In the course of my internship, I plan to utilize my GIS abilities through developing StoryMaps and maps to communicate the results of future field research projects. I am excited to tell these stories by combining old and new skills. At present, I am working on a long-term project of documenting the history of our organization, which will hopefully allow me the opportunity to illustrate a larger geographical picture of the work EcoAgriculture Partners has done for over two decades.
Geography and GIS, while appearing as specifications, are valuable to a plethora of fields. I am so grateful I took advantage of the opportunity to study these areas in-depth while at Villanova which allowed me to take away such beneficial skills. As a grateful alum, I’m wishing everyone a Happy Geography Awareness Week & GIS Day!
Delaina Castillo is a Villanova GEV undergraduate alum from 2021. She majored in Environmental Studies and Art History.
GIS for Wildlife Ecology
Geography has been a key component of my ecological research, allowing me to analyze data and visualize trends in new ways. In the summer of 2020, I lived at Sevilleta National Wildlife Refuge studying species distribution of large mammals living there. I used data from a long-standing camera trap network to analyze how species such as mule deer, elk, oryx, coyotes, bobcats, and mountain lions are spread across the refuge and use the available water sources. Geography and GIS made my participation in this project possible and allowed me to perform some cool analyses.

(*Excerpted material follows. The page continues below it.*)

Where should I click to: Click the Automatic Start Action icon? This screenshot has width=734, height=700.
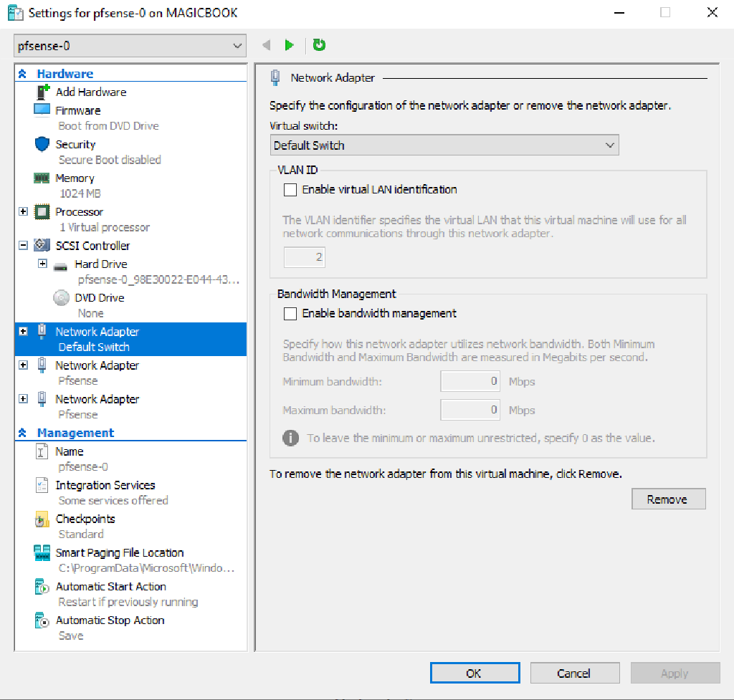click(43, 586)
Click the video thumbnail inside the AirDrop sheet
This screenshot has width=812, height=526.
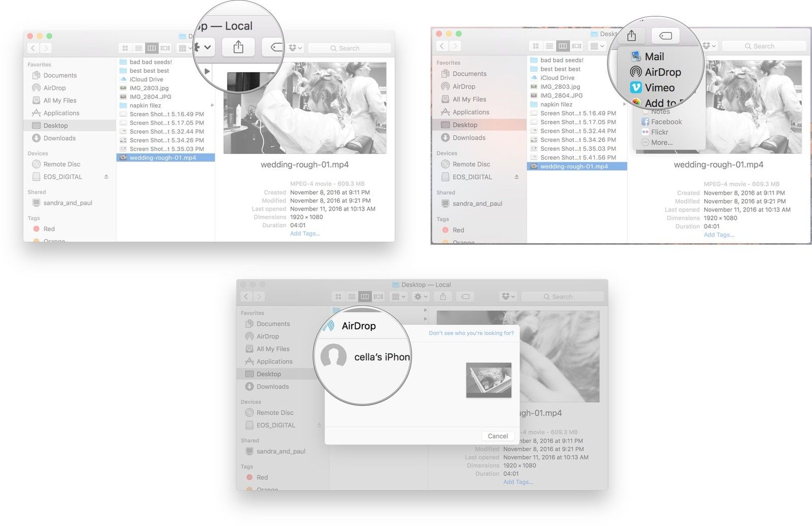click(x=488, y=380)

The first question I asked was if water visitation varied spatially or temporally based on average precipitation or temperature. To do this, I used the GPS location of all of the camera traps and collected precipitation and temperature data from LANDSAT. With this, I was able to study how different species reacted differently to their environment. All species reacted pretty similarly to precipitation—all visiting perennial water sources more frequently in drier weather. When looking at temperature, however, the different species reacted in the distinct patterns; bobcats, elk, and mule deer all used perennial water sources more at higher temperatures. Coyotes and pumas utilized perennial water sources at similar levels across all temperatures—which makes sense as they gain a lot of their water from predation. Oryx showed distinct peaks at each extreme temperature—likely resulting from their adaptations to extreme aridity from evolving in arid regions of Africa.

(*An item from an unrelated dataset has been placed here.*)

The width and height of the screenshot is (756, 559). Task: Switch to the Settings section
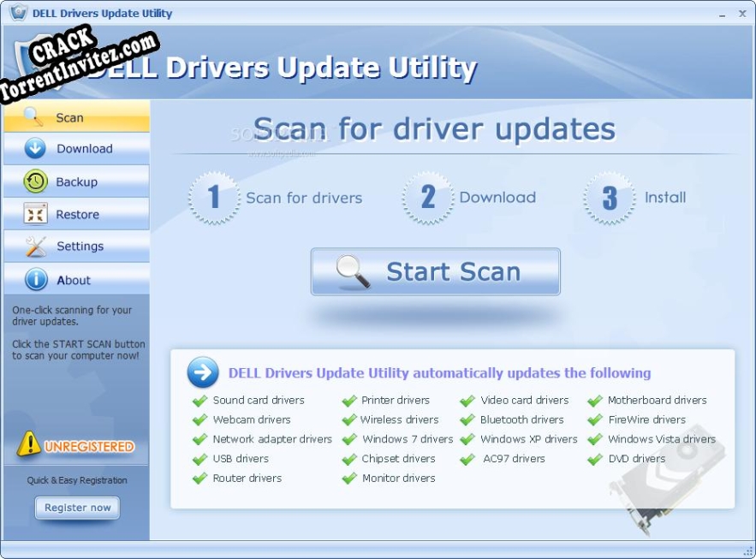click(x=75, y=247)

My final research question was asking what habitat characteristics determined optimal habitat for large mammals on the refuge. For this, I modeled optimal habitat for mountain lions based on methods from previous papers. Using land cover, slope, and ruggedness layers, I was able to create a model for suitable mountain lion habitat. I then compared this model to the camera trap dataset and the sites modeled as good habitat had noticeably more mountain lion occurrences. Finally, I paired the camera trap dataset with fieldwork hiking over the refuge and taking GPS coordinates for tracks and scat of large mammals to carry out a Maxent analysis of species distribution. Geographical analysis enabled me to study ecology on a larger scale, giving me tools to research population-wide trends. Most of the research methods I used for this were methods I learned in my coursework at Villanova, during multiple GIS and remote sensing classes. Geography has given me a research skillset distinct from pure ecologists and biologists—leading to some really cool opportunities like this!
Alec Henderson is a senior at Villanova. He is majoring in Environmental Science.